Smells and tastes like Chamomile!


----------



## rwc1969 (Jul 13, 2009)

The plants I picked from were about 6" tall, but my Mom said they get bigger, she yanked a bunch up last year because it was taking over her flowerbed.


----------



## brucehylton (Nov 6, 2010)

rwc1969 said:


> The plants I picked from were about 6" tall, but my Mom said they get bigger, she yanked a bunch up last year because it was taking over her flowerbed.

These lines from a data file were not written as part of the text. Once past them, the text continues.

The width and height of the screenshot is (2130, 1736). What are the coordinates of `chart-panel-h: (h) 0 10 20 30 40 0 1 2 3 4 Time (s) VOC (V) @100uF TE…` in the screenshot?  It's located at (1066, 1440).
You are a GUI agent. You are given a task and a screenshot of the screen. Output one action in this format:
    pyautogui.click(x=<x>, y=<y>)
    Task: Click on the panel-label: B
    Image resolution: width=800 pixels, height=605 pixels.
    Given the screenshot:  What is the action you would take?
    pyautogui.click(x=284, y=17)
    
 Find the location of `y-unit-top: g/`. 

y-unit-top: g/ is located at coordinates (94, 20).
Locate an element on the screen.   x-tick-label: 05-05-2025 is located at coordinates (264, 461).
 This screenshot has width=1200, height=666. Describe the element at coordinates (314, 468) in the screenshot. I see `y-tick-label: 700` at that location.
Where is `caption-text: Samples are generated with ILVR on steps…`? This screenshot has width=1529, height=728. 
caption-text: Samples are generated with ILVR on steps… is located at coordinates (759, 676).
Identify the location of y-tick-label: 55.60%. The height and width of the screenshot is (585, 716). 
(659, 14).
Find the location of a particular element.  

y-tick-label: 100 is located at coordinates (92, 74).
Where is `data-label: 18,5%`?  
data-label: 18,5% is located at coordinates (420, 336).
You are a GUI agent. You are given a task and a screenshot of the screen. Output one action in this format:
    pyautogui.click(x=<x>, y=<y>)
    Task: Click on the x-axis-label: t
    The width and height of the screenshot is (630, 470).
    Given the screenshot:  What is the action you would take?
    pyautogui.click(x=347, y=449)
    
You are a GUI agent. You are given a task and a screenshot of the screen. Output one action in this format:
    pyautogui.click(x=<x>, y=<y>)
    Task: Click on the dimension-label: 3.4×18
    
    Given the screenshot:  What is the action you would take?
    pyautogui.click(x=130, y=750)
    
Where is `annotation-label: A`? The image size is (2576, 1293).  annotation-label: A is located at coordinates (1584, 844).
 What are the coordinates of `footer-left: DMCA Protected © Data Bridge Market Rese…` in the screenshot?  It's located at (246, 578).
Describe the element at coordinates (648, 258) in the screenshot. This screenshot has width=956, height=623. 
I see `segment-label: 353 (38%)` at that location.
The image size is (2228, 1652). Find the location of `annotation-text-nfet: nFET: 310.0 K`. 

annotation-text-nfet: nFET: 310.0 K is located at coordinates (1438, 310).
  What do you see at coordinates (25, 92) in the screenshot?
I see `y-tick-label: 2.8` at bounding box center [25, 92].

I believe that is because it is Chamomile.


----------



## brucehylton (Nov 6, 2010)

gypsysue said:


> It does indeed make a good tea!
> 
> Some of it, on gravel paths around our yard, doesn't get very big, but the stuff that comes up on the dirt paths in my garden get pretty big along the edges. It also does good on the sides of the dirt road we live on.
> 
> Smells and tastes like Chamomile!


I got the wrong Quote the first time.


----------



## TheAnt (Jun 7, 2011)

Is this like "Pineapple Express"? Hrmmmmmm :lolsmash:


----------



## TechAdmin (Oct 1, 2008)

I'll keep my eyes open, I don't think it's down here.


----------



## gypsysue (Mar 27, 2010)

Pineapple Weed is NOT chamomile! The flowers of Chamomile open and have white petals. The flowers of pineapple weed don't open. You have just the yellowish center, the "ball" on top of the plant.

They are from the same family though.


----------



## rwc1969 (Jul 13, 2009)

Austin said:


> I'll keep my eyes open, I don't think it's down here.


Name Search Results | USDA PLANTS shows it as being in all but 4 states, Texas being one of the four. That doesn't mean it can't be found there though, just unlikely.


----------